As a result of this wide acclaim, in 1942, a Hollywood movie was made by a major studio, Twentieth Century-Fox, called Chetniks! The Fighting Guerrillas, which showed Draza Mihailovich and his forces as allies of the US. The film starred Dutch-born actor Philip Dorn, who played Papa Lars Hanson in the 1948 classic, nominated for 5 Academy Awards, I Remember Mama, as Draza Mihailovich and Russian-born Anna Sten, Samuel Goldwyn’s answer to Greta Garbo, as his wife, Lubitca Mihailovitch. Dorn had appeared in Tarzan’s Secret Treasure (1941) with Johnny Weissmuller and Maureen O’Sullivan, The Fighting Kentuckian (1949) with John Wayne, and the sequel or follow-up to Casablanca, Passage to Marseille (1944) directed by Michael Curtiz with Humphrey Bogart, Claude Rains, Peter Lorre, and Sydney Greenstreet. Born in the Netherlands as Hein van der Niet, Dorn had been a screen actor in the Netherlands and in Germany during the 1930s. He continued to act until the 1950s when poor health forced him to retire. He died in 1975.

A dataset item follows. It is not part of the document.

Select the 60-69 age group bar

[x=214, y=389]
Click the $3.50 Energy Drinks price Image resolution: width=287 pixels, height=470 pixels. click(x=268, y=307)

Anna Sten had been born in Kiev as Anel Stenski Sudakevich. She appeared in Russian and German movies such as The Bothers Karamazov and Trapeze in 1931 in Germany. She was discovered by Konstantin Stanislavsky who encouraged her to try out for the Moscow Film Academy. Samuel Goldwyn brought her to Hollywood and sought to make her into a Greta Garbo or Marlene Dietrich type of female lead. Sten was even satirized in Cole Porter’s musical Anything Goes (1934): "If Sam Goldwyn can with great conviction / Instruct Anna Sten in diction / Then Anna shows / Anything goes." She starred in the Goldwyn film Nana (1934), which failed at the box-office, as did subsequent releases We Live Again (1934) and The Wedding Night (1935). She was also in the 1943 movie They Came to Blow Up America about a planned attack on the American homeland by German saboteurs. She continued to make films and appeared on TV in the 1960s. She died in 1993. Chetniks! The Fighting Guerrillas was produced by Bryan Foy and Sol
M. Wurtzel, who had been one of the top executives at William Fox’s studio
and remained a prominent producer when Fox merged with Twentieth Century
Pictures in 1935.
The movie was directed by Louis King, best known for directing the My Friend Flicka sequels, based on the Mary O’Hara novels, in the 1940s, Thunderhead--Son of Flicka (1945) and Green Grass of Wyoming (1948), which received an Academy Award nomination, the Bulldog Drummond series of films, Charlie Chan in Egypt (1935) with Warner Oland and Rita Hayworth, and a series of low budget B westerns in the 1920s and early 1930s, the most notable of which were made at Joseph P. Kennedy’s Film Booking Offices of America movie studio (FBO) in the 1920s. The screenplay was written by Jack Andrews and Edward E. Paramore, Jr.,
based on the original story by Andrews. The movie was well-written, derived
from events of Draza Mihailovich’s life. The movie is factual although
some facts were changed. Mihailovich was based in Ravna Gora in Serbia,
while in the movie the action takes place in Kotor in Montenegro. Mihailovich
had four children, while the movie only showed two. Mihailovich’s wife
was named Jelica Lazarevich, while in the movie she is called Lubitca.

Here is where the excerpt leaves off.